We use cookies. Read the Privacy and Cookie Policy

Через Пемпельфорт и Мюнстер — назад в Веймар

Гёте хотел вернуться в Тюрингию через Франкфурт, Но этому помешало наступление французских войск. Вместо этого последовало плавание по Мозелю и Рейну в Дюссельдорф, скрашенное впечатлениями от прекрасной окружающей природы, но также и насыщенное разного рода приключениями и помехами. По прибытии в Дюссельдорф Гёте тотчас выехал в Пемпельфорт к Якоби, где провел несколько недель (с 6 ноября по 4 декабря). Дружба Гёте с Фридрихом Генрихом Якоби знала в прошлом взлеты и падения, и эти недели стали приятным интермеццо в их отношениях, отмеченных сердечной близостью и взаимной терпимостью.
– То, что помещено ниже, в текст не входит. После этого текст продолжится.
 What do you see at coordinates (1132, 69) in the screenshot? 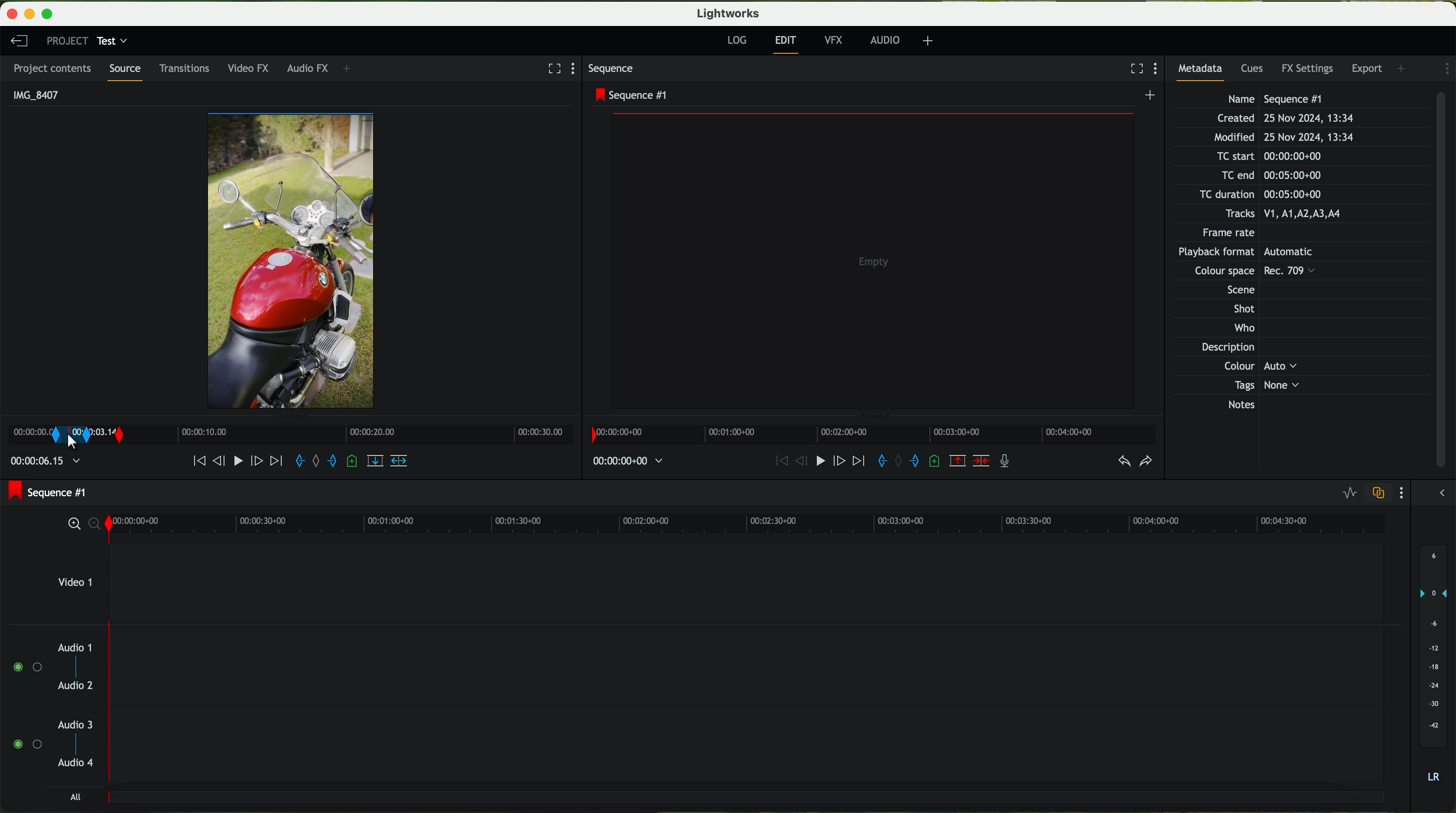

После долгих недель войны потянулись спокойные дни нескончаемых бесед, неторопливого обмена суждениями по вопросам литературы, искусства и философии, и притом с неизменным вниманием к личным особенностям собеседника. Забыта была злая выходка Гёте: в 1779 году в парке Эттерсберг, раздраженный назойливой сентиментальностью и кокетливым прекраснодушием Якоби как автора романа «Вольдемар», поэт прибил эту книгу к стволу дуба. Якоби пришел от этого поступка в негодование, но Гёте только в 1782 году попросил у него прощения. В 1784 году Якоби посетил Веймар. В 1785 году друзья обменялись своими — весьма различными — мнениями о Спинозе. Это было еще до итальянского путешествия. А теперь, в 1792 году, за плечами гостя, прибывшего с театра военных действий в гостеприимный приют муз и философии в Пемпельфорте, лежали годы впечатляющих событий.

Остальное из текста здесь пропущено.